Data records

+++

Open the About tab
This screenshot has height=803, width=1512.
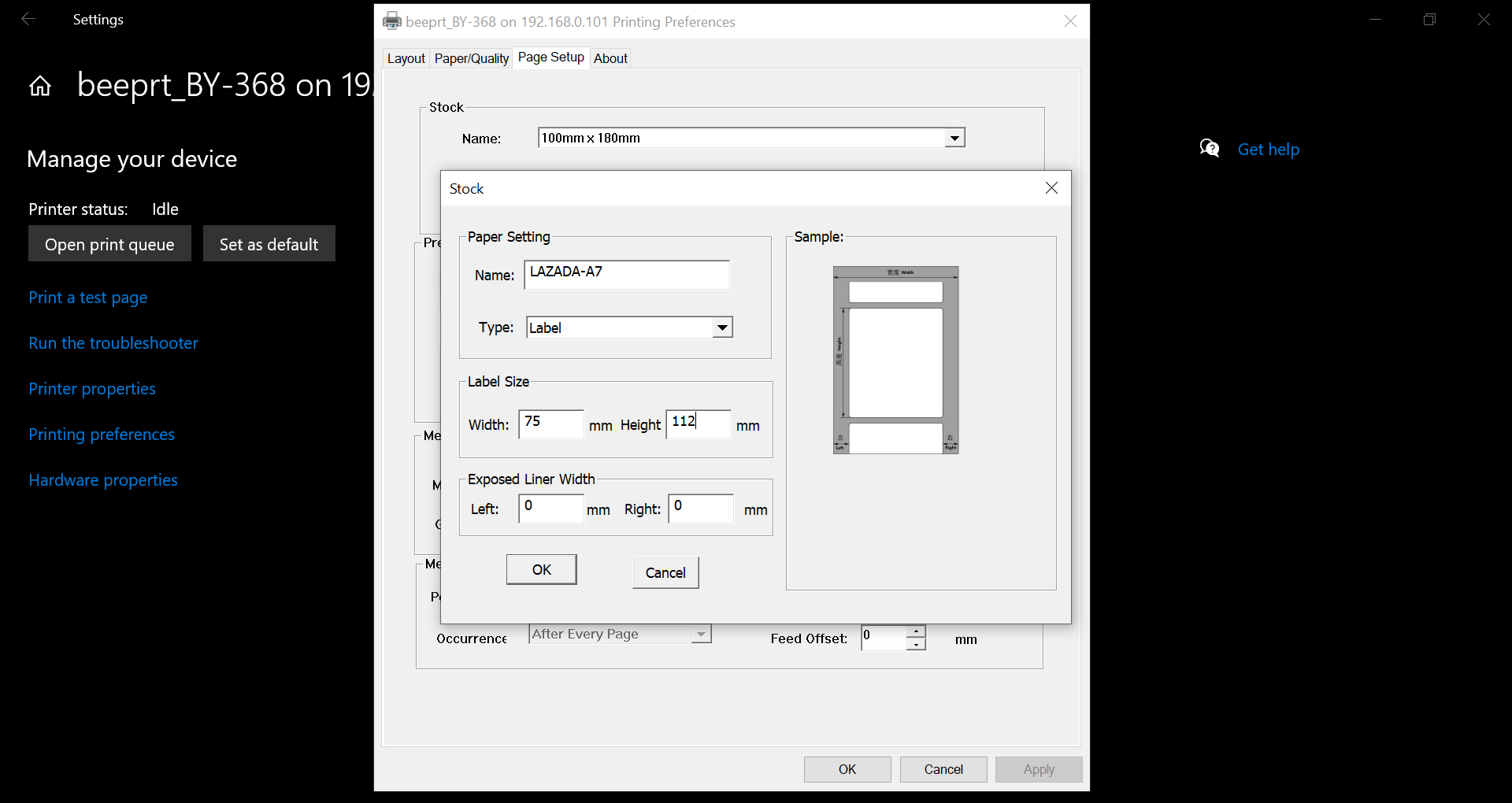click(x=610, y=57)
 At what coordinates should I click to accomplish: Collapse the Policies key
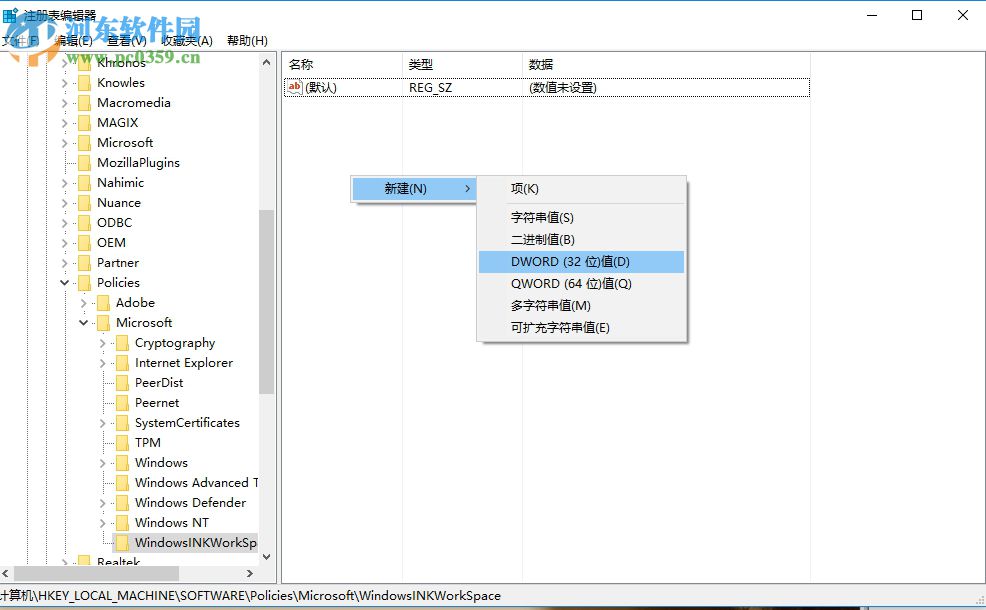coord(64,282)
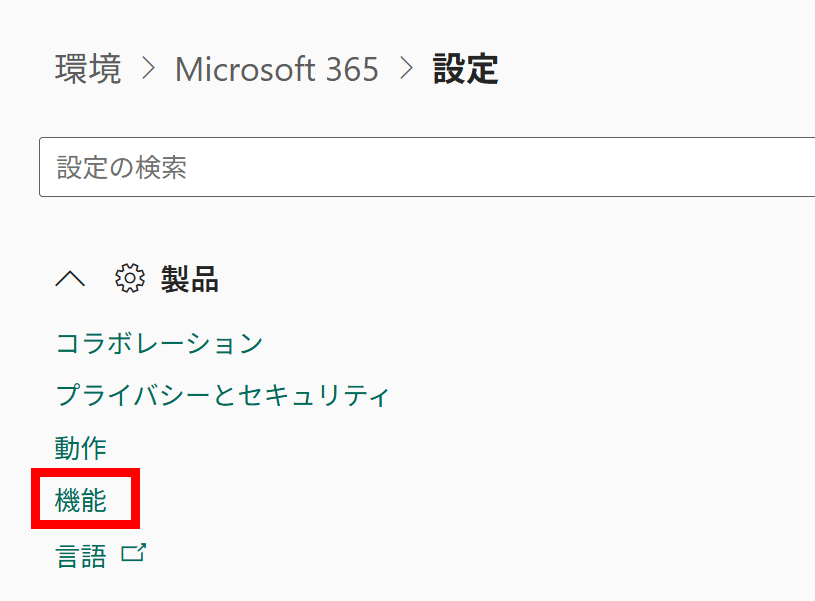
Task: Open コラボレーション settings
Action: pos(159,343)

+++

Problem:
Turn the rows from the line containing "At what coordinates" through the end of the rows into a numbered list, leaving out blank lines and pictures.

Solution below:
1.  At what coordinates should I click to accomplish: Collapse the Policies key
2. coord(64,282)
3. Task: Open コラボレーション settings
4. Action: pos(159,343)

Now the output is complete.